Research on psychological safety consistently shows that teams perform better when employees feel safe contributing ideas, voicing concerns, asking questions, and participating in discussions without fear of embarrassment or retaliation. 


Google’s Project Aristotle famously identified psychological safety as the single most important factor in high-performing teams.


That matters deeply in veterinary medicine.


And I think practice managers are uniquely positioned to help create that kind of environment.


Not by trying to make everyone happy all the time.

That’s not possible.

But by helping the entire practice function in a healthier, more collaborative way.


Sometimes that means advocating privately to leadership when communication has become unclear or inconsistent.

Sometimes it means helping ownership understand the operational impact of decisions before they affect morale.

Sometimes it means helping teams understand the pressures and realities leadership is carrying behind the scenes.


That’s not “taking sides.”

That’s leadership stewardship.


One practice structure I’ve always believed can be incredibly valuable is what I would call a “Vision & Voice Gathering.” Quarterly or biannually, leadership presents upcoming ideas, goals, changes, or challenges openly to the team, not simply as announcements, but as conversations.

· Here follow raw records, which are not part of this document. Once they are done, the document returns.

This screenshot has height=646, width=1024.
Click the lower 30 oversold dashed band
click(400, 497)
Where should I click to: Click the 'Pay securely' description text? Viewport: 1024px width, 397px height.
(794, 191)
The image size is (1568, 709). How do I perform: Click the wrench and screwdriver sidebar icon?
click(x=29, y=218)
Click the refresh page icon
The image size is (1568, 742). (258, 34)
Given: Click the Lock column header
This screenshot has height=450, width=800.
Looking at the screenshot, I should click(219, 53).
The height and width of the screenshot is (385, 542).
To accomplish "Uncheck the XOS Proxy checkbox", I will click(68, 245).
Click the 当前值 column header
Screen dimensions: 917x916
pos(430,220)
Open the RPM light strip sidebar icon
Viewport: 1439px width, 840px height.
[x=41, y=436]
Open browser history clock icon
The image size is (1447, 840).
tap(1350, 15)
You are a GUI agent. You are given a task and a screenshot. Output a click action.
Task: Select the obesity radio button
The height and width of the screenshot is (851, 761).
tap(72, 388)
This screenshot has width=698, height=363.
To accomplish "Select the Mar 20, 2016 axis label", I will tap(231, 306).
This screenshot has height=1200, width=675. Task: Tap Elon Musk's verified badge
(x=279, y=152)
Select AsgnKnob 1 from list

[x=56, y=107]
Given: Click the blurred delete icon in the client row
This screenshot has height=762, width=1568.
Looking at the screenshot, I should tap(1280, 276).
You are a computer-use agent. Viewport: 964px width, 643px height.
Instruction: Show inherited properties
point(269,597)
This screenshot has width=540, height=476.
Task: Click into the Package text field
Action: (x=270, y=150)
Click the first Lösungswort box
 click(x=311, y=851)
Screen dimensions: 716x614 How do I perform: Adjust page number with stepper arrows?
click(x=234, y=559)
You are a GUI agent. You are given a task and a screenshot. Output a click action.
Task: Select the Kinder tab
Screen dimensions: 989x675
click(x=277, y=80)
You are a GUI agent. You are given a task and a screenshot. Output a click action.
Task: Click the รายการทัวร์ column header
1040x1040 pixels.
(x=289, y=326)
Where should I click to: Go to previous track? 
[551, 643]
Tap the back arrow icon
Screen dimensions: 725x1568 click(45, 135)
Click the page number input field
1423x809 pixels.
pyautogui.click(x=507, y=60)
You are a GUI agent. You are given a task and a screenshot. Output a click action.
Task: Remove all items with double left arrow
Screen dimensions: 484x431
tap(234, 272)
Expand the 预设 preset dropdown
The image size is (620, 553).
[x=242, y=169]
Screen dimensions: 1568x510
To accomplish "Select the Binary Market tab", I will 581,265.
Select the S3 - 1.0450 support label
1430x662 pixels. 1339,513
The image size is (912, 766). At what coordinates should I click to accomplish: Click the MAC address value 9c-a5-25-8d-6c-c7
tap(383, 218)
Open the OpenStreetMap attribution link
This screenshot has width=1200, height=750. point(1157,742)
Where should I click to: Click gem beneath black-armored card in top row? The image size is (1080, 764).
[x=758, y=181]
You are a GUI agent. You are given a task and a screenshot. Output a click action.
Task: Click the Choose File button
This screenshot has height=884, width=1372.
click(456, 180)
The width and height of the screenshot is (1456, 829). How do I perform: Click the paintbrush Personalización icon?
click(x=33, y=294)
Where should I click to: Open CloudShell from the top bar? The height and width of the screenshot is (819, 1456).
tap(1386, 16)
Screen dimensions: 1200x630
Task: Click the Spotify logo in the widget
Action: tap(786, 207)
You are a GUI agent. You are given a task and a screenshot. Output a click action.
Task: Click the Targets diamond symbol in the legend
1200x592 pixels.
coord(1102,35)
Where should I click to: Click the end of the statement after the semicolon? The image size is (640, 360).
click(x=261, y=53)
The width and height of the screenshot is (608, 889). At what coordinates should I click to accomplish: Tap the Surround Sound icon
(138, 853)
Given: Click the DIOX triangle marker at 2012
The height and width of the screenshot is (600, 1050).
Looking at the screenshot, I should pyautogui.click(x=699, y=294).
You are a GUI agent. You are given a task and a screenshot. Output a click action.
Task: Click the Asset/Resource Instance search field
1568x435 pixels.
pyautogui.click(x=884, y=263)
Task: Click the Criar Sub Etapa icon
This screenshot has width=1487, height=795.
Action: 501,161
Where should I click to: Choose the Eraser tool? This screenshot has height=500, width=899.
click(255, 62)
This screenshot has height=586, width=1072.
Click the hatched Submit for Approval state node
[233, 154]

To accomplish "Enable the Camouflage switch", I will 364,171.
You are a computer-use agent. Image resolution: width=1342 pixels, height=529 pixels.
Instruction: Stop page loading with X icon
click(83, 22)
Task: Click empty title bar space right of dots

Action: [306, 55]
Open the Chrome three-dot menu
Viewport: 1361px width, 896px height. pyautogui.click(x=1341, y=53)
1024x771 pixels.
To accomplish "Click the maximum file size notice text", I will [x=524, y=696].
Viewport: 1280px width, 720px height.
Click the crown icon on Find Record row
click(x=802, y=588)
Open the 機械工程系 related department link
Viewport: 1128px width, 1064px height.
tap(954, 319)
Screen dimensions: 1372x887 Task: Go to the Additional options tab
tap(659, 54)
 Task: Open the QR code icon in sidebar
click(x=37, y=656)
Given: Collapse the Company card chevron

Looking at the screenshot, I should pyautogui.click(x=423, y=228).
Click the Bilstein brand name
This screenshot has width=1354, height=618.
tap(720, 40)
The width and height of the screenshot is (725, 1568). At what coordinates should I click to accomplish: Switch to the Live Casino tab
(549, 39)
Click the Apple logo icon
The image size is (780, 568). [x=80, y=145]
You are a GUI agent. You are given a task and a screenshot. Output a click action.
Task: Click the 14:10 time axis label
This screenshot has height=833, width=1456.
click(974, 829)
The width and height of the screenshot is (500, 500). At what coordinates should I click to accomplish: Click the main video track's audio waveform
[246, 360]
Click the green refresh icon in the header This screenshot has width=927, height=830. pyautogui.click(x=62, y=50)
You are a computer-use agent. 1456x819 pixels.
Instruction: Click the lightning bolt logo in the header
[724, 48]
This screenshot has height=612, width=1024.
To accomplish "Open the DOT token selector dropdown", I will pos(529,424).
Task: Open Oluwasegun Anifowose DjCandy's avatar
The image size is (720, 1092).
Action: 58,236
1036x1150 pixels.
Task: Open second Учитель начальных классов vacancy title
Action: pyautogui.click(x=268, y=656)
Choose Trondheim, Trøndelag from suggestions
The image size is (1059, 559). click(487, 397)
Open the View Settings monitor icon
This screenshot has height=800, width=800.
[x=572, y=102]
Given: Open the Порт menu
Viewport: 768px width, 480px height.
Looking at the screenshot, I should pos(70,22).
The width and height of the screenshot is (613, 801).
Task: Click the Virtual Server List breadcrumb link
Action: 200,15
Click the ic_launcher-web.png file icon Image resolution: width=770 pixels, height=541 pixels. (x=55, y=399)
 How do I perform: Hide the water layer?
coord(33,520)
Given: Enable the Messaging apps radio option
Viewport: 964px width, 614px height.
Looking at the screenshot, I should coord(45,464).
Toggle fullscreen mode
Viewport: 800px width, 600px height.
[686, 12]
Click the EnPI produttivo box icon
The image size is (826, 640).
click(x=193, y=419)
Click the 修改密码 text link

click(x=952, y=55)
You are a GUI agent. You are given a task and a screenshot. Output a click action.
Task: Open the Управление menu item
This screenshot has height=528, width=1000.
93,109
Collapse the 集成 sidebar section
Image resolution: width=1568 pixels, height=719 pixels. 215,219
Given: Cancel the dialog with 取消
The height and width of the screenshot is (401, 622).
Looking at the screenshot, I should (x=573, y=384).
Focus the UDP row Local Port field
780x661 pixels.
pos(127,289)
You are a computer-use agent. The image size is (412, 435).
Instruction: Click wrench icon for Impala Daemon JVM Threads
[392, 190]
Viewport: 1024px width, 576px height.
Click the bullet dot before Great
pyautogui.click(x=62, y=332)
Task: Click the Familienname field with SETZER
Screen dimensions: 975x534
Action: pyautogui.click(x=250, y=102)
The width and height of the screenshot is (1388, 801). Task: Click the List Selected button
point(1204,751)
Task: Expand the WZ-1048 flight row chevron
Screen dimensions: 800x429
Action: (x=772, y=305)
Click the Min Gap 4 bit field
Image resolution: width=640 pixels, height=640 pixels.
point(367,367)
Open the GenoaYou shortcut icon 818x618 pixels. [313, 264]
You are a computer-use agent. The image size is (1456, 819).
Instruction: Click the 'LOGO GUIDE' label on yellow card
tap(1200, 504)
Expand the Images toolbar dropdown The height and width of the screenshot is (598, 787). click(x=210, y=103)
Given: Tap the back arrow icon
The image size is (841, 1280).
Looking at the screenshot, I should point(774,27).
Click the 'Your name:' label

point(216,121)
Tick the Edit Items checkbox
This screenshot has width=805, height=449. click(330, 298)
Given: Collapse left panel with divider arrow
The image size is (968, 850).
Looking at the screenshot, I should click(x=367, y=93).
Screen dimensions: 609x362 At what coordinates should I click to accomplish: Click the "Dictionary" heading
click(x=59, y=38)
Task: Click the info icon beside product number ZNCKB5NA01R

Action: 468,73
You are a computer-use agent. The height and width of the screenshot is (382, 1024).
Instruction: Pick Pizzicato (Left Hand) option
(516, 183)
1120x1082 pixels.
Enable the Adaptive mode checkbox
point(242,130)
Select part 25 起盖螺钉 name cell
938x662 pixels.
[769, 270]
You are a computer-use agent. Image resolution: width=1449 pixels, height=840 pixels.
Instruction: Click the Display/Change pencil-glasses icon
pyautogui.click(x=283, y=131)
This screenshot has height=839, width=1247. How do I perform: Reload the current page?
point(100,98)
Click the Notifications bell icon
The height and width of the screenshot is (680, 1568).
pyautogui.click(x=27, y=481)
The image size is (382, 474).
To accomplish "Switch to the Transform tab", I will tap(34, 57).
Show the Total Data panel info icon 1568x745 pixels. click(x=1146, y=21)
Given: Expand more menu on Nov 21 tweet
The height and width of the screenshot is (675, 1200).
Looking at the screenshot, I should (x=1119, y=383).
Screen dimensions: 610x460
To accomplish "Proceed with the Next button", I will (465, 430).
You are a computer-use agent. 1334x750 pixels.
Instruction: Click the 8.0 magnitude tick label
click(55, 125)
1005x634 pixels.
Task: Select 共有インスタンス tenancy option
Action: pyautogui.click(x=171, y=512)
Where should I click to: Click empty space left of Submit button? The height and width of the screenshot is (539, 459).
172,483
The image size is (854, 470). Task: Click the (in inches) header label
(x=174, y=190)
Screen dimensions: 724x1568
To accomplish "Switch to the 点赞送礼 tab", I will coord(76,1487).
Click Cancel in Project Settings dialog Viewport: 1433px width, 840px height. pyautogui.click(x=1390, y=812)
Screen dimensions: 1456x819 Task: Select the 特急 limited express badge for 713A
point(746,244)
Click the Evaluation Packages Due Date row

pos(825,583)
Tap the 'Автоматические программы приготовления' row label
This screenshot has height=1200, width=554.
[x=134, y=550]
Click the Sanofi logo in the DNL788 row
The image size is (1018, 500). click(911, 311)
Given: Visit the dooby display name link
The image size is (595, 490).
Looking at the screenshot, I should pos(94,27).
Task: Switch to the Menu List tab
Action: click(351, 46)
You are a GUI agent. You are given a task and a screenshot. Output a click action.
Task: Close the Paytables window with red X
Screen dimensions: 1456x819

The team then has space to contribute:


  • ideas

  • concerns

  • workflow observations

  • researched solutions

  • opportunities for improvement


And one important rule: “No comment is a bad comment.”


Not every idea will be implemented.

But every respectful contribution deserves to be heard.


Over time, this builds something incredibly important: shared ownership.


A woman presents at a meeting, pointing at a pie chart on a whiteboard. Colleagues sit at a table with laptops and notes. Neutral setting.

People become far more invested in the health of a practice when they know their perspective matters.


Also, these conversations become far more productive when team members are encouraged to bring thoughtful observations and researched possibilities rather than feeling pressured to either stay silent or present fully formed solutions alone.


Leadership shouldn’t carry every answer in isolation.

But teams should also understand that constructive participation matters.


And when ideas from team members are implemented?

Give them the credit publicly.


That reinforces trust.

It reinforces psychological safety.

And it reminds the team that their voice has genuine value inside the organization.


I think some of the strongest practice managers are the ones who understand this deeply:


Every person in the practice has value.

Every role contributes to the client and patient experience.

Every voice deserves dignity.


Whole-practice leadership isn’t about avoiding hard conversations.

It’s about creating healthier ways to have them.


Advocate privately.

Support publicly.

Lead collaboratively.


And never underestimate the impact of making people feel heard.


A woman presents a pie chart on a flip chart. Four people listen at a table with laptops and papers, in a light-colored room.